Como refere a doutrina tradicional, “a intervenção dos legatários e credores é apenas determinada e relativa ao legado e crédito a que têm direito e pretendem ver satisfeito ou aprovado”, pelo que, entre o mais, “os credores não podem interpor recurso da sentença que julgue a desistência do inventário” e, no fundo, “são as partes acessórias do processo” (cfr. João A. Lopes Cardoso/Augusto Lopes Cardoso, Partilhas Judiciais, Vol. I, 5.ª ed., pp. 414-5).
Isto posto, cabe agora averiguar, face à lei, em que momento e sob que circunstâncias deve ocorrer a citação dos credores no inventário, ao abrigo do art. 1088.º/2 do CPC, como interrogação decisiva para a resolução do presente recurso.
Pensamos que para o efeito existem duas alternativas.
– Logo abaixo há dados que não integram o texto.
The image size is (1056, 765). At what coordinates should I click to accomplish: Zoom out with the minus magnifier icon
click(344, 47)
A primeira, e que constituirá o momento típico para a citação dos credores, ocorre logo após o cabeça de casal proceder ao relacionamento das dívidas (passivas) da herança, nas declarações ou na relação de bens a que aludem os arts. 1097.º/3, al. c), e 1098.º do CPC.
Com efeito, é nessa fase que o juiz, verificando a correcção da identificação do cabeça de casal, a prestação do compromisso de honra e a regularidade dos elementos que ele apresentou, incluindo a relação de bens, ordena a citação de todos os interessados diretos na partilha (art. 1100.º/2, al. a), do CPC).
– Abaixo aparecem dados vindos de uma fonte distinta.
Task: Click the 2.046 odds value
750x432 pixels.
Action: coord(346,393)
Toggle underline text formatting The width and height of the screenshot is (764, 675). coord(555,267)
O mesmo devendo ocorrer, por plena identidade de motivos, em relação à citação dos legatários e dos credores mencionados naquela relação, mesmo que, posteriormente, a existência e o valor das dívidas ali especificadas sejam impugnados por qualquer outro interessado, com os resultados a que acima se fez referência e previstos no art. 1106.º do CPC.
Enquanto o segundo momento para a citação dos credores apenas poderá surgir quando, tendo a sua indicação sido omitida pelo cabeça de casal, seja julgado o incidente de reclamação à relação de bens que tenha, com procedência, arguido a existência de titulares de direitos de crédito que ainda não hajam sido citados para o processo.
Na verdade, a oposição, impugnação e reclamação contempladas no art. 1104.º do CPC destinam-se sobretudo a colocar em crise as indicações constantes das declarações do cabeça de casal, a apresentar reclamação à relação de bens e a impugnar os créditos e as dívidas da herança, podendo por isso incluir a indicação de credores da herança omitidos pelo cabeça de casal.
Caso em que a citação estabelecida no art. 1088.º/2 do CPC apenas poderá ser accionada na sequência e em conformidade com a decisão que, apreciando a referida oposição, impugnação ou reclamação, decida a inclusão de um novo credor na relação de bens.
Ora, no caso dos autos, nenhuma destas circunstâncias está verificada.
Por um lado, porque a relação de bens não incluiu menção a qualquer crédito a favor dos pais do reclamante, e por isso que, muito naturalmente, esse foi um dos fundamentos da sua reclamação.
Por outro, porque a decisão da reclamação à relação de bens, confirmada por este Tribunal da Relação do Porto e, assim, transitada em julgado, não julgou procedente a reclamação na referida parte e, por isso, dela não resultou a identificação de um novo credor cuja existência tivesse sido omitida na relação de bens.
É patente, pois e salvo o devido respeito, o juízo de improcedência que merece o recurso.